* [DOCUMENT SECTION]:
====================

The applied data post-processing approach is in my view not sufficiently explained. The different applied stages are described, that is good, however, some of the stages raise questions: The filters applied in stage 1 are presented in Table 1. If I understand the logic behind the filters as presented, I conclude that all observations at relative humidity > 35% had to be removed. It is unlikely that this is true, please correct (if yes the sensors are useless for most locations).

For stage 2, the authors refer to the original publication (and source code) for information about the applied baseline and drift correction method. Without consulting the original paper, the reader has no information how baseline and drift correction technically has been done. Some brief technical description about the applied method would be helpful and should be provided, maybe also in the form of supplementary information. If I understand correctly, then stage 2 forces the baseline to be zero and by doing so, sensor drift is also corrected. Stage 3 then compensates for this zeroing and adds an urban scale background concentration. Based on the measurements from an urban background reference site, constant background concentrations have then been determined and added. Firstly, there is no information given how the values for the average uplift have been determined. It is necessary that the authors describe how the given values have been obtained. Secondly, an urban background concentration that is constant over time appears to be an oversimplification. This assumption should be explained and justified. If this approach is in a real world application applied to a sensor network across a city, then this would also mean that the urban background is assumed to be constant in time and across the entire city. This is ways too simple. The authors themselves state on page 10 that "the availability of a reliable and high-quality city background … is essential". Please discuss the consequences for bias and error and potential limitations of this oversimplified approach for background determination.

====================

[Stored items]
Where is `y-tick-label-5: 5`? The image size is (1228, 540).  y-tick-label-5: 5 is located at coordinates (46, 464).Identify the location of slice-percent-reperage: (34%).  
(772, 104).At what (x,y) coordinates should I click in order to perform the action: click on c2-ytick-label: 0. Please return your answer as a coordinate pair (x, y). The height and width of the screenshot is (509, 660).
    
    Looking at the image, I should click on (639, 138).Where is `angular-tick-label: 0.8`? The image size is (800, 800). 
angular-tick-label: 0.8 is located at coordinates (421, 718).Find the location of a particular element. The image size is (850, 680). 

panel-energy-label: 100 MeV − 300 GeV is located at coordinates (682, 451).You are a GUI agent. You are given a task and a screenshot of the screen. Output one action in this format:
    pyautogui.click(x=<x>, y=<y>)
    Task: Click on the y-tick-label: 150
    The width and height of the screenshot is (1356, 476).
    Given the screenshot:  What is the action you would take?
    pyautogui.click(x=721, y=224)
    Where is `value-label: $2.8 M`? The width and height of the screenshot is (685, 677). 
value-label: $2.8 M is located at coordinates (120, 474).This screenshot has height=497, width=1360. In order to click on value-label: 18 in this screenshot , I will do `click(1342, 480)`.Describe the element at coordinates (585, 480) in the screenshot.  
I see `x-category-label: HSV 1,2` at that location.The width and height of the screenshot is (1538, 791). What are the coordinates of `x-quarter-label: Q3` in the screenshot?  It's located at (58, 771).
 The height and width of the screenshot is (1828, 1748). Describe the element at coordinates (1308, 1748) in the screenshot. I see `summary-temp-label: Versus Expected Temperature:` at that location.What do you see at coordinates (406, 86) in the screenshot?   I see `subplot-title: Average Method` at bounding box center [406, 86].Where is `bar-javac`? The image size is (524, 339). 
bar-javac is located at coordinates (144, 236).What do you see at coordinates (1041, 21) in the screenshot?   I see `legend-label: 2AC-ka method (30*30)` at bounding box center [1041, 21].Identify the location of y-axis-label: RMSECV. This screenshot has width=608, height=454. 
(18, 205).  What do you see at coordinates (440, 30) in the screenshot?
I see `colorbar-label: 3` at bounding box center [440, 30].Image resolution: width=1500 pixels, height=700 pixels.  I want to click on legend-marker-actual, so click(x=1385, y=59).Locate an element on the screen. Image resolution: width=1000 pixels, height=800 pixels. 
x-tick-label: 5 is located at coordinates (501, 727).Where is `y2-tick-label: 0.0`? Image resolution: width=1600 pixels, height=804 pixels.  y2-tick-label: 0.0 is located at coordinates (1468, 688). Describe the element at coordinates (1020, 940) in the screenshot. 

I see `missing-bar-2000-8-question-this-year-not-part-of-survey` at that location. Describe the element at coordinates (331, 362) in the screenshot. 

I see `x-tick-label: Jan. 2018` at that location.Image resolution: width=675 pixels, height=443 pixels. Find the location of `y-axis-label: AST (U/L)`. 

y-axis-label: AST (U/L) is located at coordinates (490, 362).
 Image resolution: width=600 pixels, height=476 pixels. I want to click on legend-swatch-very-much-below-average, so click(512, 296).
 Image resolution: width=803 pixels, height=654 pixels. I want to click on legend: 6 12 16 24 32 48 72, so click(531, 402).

====================

* [WHAT IS BEING ASKED]: Translate this sentence from the review of the sensor data post-processing into Spanish: "Secondly, an urban background concentration that is constant over time appears to be an oversimplification."

* [TASK RESPONSE]: En segundo lugar, una concentración de fondo urbana que es constante en el tiempo parece ser una simplificación excesiva.